### Direction 1
According to the passage below on Nahua saint-houses, how did Spanish translators render the term ichantzinco Dios?
### Direction 2
For each statement, decide whether it agrees with the passage below on Nahua saint-houses, and quote the words of the passage that settle it.
(a) The word santocalli survives in several documents of the Valley corpus.
(b) Andrés Nicolás states that the oratory is to be the home of his daughter Felipa de la Cruz.
(c) The term ichantzinco Dios is rare in the Toluca area.
### Direction 3
Pick up the passage below on Nahua saint-houses after its final sentence and continue it.

### Document segment
------------------------------------

In the later sixteenth century and into the seventeenth, many Nahua household complexes came to have what was often called a santocalli, a "saint-house," a separate building where the sacred images resided just as the family members had their own houses. The structure may well have a close connection to the preconquest altars located in the patio or special rooms. Of the original word there is only one trace left in the Valley corpus: Don Josef de la Cruz, from Tenango del Valle, mentions two images of saints with their santocalli. On the other hand, the term ichantzinco Dios, the expression used by María Hernández, is very frequent in the Toluca area; it literally means "the home of God," which Spanish translators uniformly rendered as oratorio, "oratory." In fact, the Nahuatl term is commonly used in the central barrios of Toluca and in San Juan Bautista and Santa Ana, very close to this core, and the actual Spanish loanword appears less often there, while it is the only word used in other parts of the Valley. In Tenango del Valle, for example, it is used by Salvadora Josefa, and also by a group of testators in Xilocingo and Xonacatlan. Only one testator, Andrés Nicolás, right in the heart of the Toluca area, uses both expressions together, and by saying that "the oratory, the precious revered house of our lord God" is to be the home of his daughter Felipa de la Cruz, he gives us a precious hint about the nature of this building.

------------------------------------

### Information supplied
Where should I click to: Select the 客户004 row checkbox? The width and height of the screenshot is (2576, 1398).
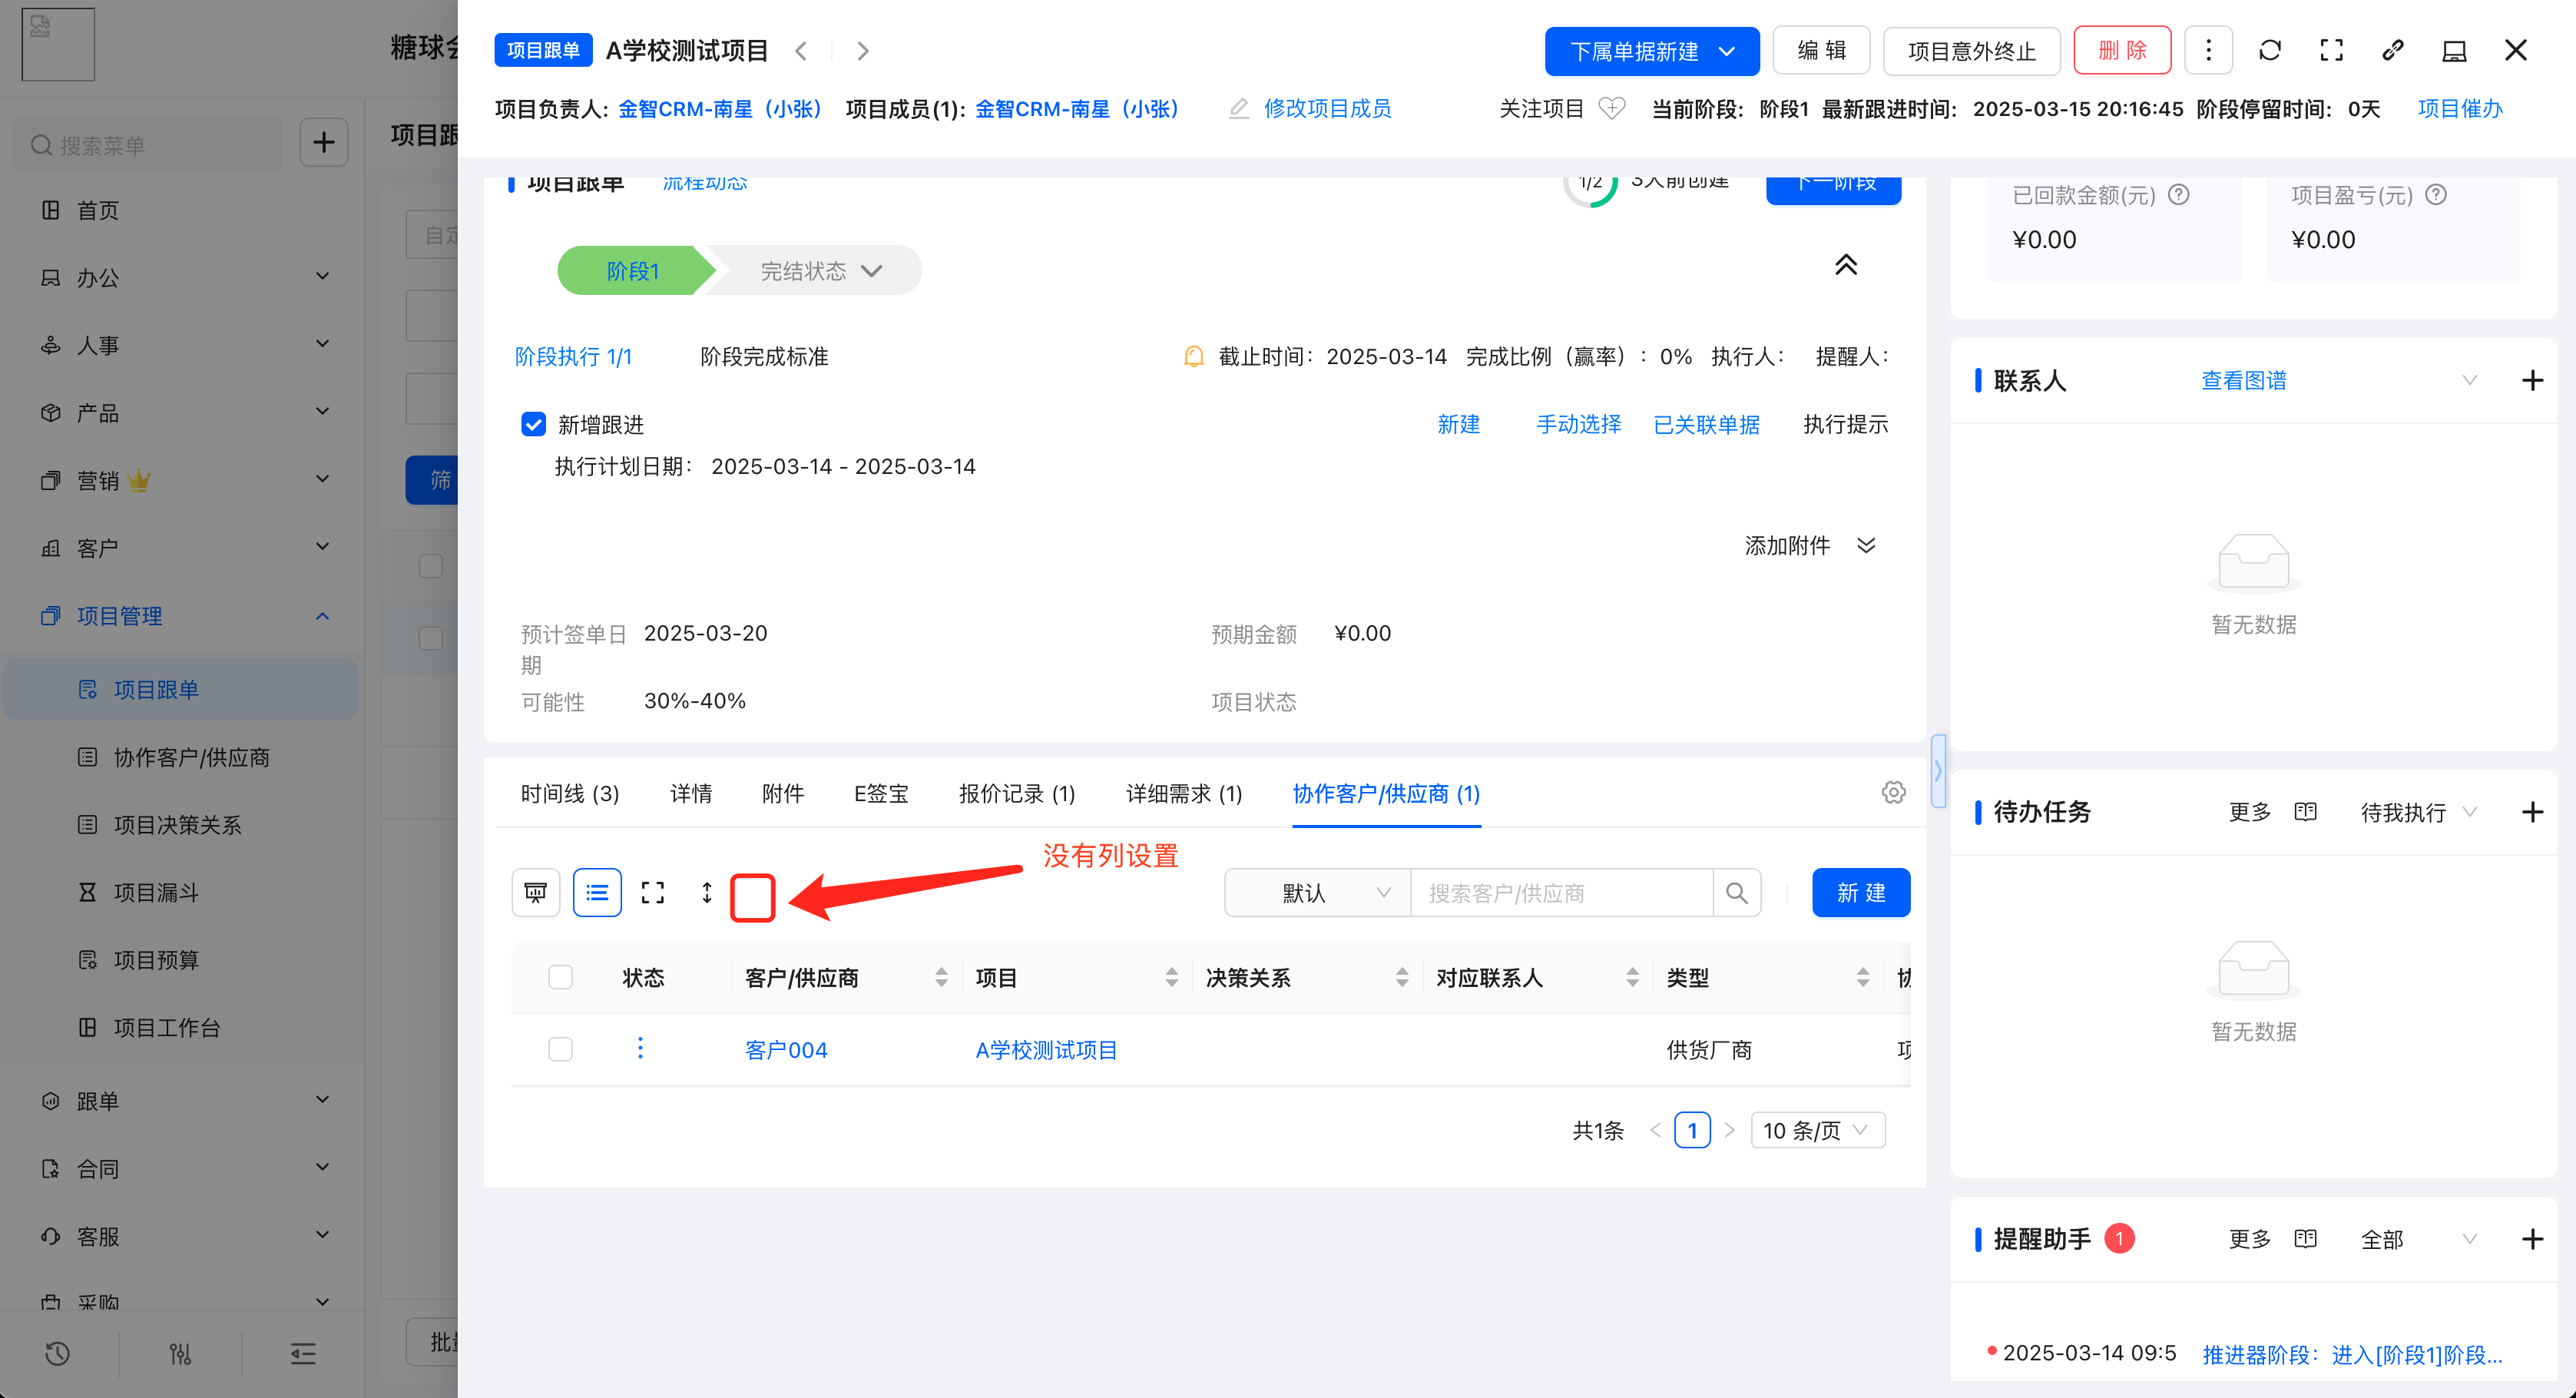[x=560, y=1049]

------------------------------------

### Expected answer 1
They uniformly rendered it as oratorio, "oratory."

### Expected answer 2
(a) No: "Of the original word there is only one trace left in the Valley corpus"
(b) Yes: "the oratory, the precious revered house of our lord God" is to be the home of his daughter Felipa de la Cruz
(c) No: "is very frequent in the Toluca area"

### Expected answer 3
The word oratory seems to imply some change in the direction of Spanish notions; an oratorio was, by the meaning of the word at least, a place to pray, which corresponded in fact to a specific room within the houses of elite and relatively wealthy Spanish people in New Spain. The change apparently went beyond the manner of naming the building holding the saints. Indeed, in many of the complexes of the Toluca corpus only two elements are mentioned, the ichantzinco Dios or oratory, and a kitchen (to be discussed in the following pages), but no residential building. On the face of it, it would seem that these people have no place to live at all. The only likely solution is that the ichantzinco Dios was not merely an oratory, but a main residence, which also contained an altar or altars with the saints' images. Now what Andrés Nicolás meant by the oratory being the home of his daughter becomes more comprehensible, and is corroborated by information found in a lawsuit in Spanish from 1755 concerning adultery in Santa Ana, very close to Toluca. Ambrosio Hipólito reports that one night at around a quarter past eight he was in the kitchen warming up, while his wife and children were sleeping in the oratory, when he saw his wife's lover entering it; aside from the upheaval that such a sight must have caused, this detail effectively shows how the term referred to the residential building.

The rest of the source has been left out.